Abstract
Heart transplantation is a life-saving procedure for patients with end-stage heart failure. The United Network for Organ Sharing (UNOS), which administers the US organ allocation system, substantially expanded the number of clinical and demographic variables collected in its database in 2004. This study examines whether these newly added variables improve the ability to predict survival outcomes for patients on the heart transplant waiting list. An information-gain-based feature selection approach, supported by an extensive review of prior studies, was combined with survival analysis and regularized regression to identify the most influential predictors. Using the selected variables, several classification models, including tree-augmented Naïve Bayes, logistic regression, support vector machines, decision trees, and random forests, were developed. Class imbalance was addressed through random under-sampling and cost-sensitive modeling. The results show that prediction accuracy for short-term, medium-term, and long-term survival (one month, one year, and five years) does not improve substantially when the new variables are included.
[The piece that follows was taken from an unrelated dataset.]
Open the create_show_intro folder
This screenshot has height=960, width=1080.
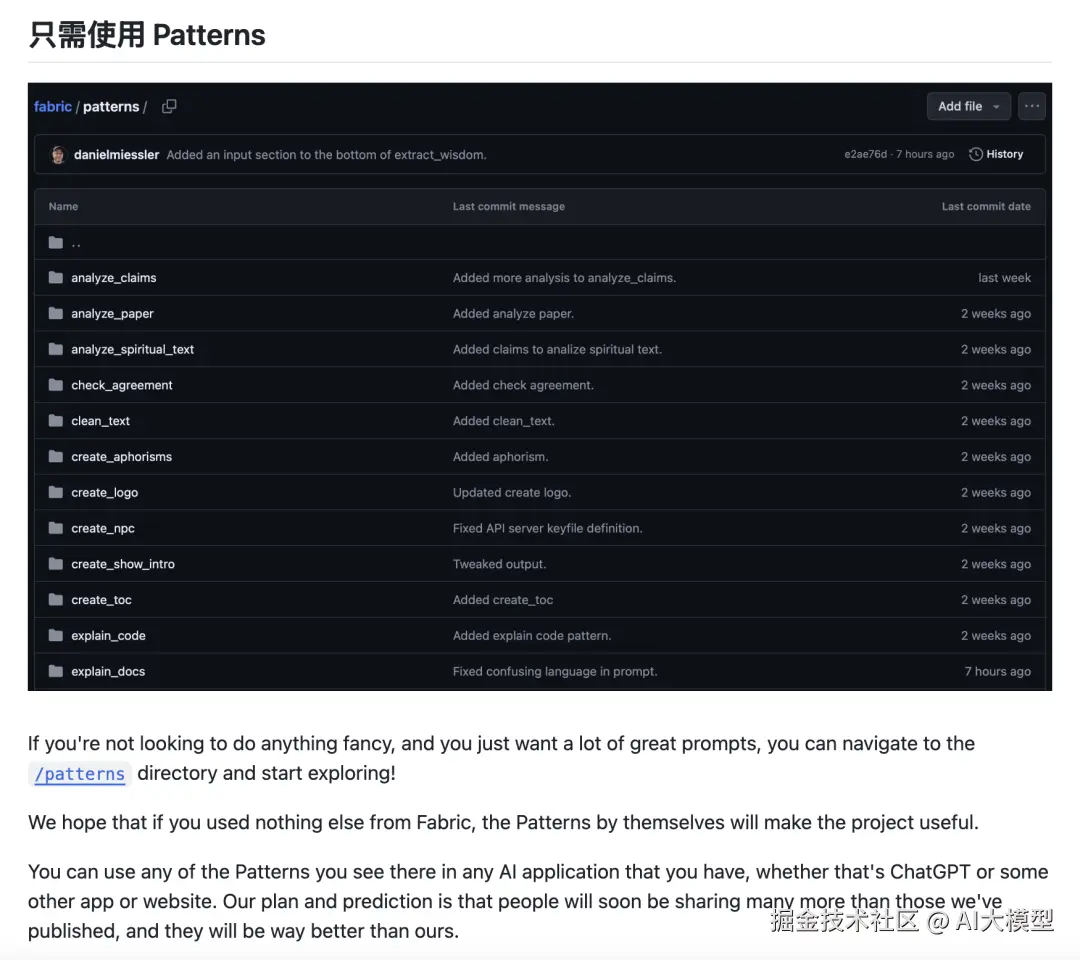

The findings suggest that the expanded data collection introduced in 2004 adds limited incremental value for predicting survival among patients awaiting heart transplantation.
•Evaluate how expanded data collection impacts the accuracy of survival prediction in heart transplantation.•Identify essential variables through structured feature selection procedures.•Compare several predictive models to assess the gains from incorporating additional variables.•Address data imbalance using sampling and cost-sensitive strategies.•Show that newly collected variables provide limited improvement across all prediction horizons.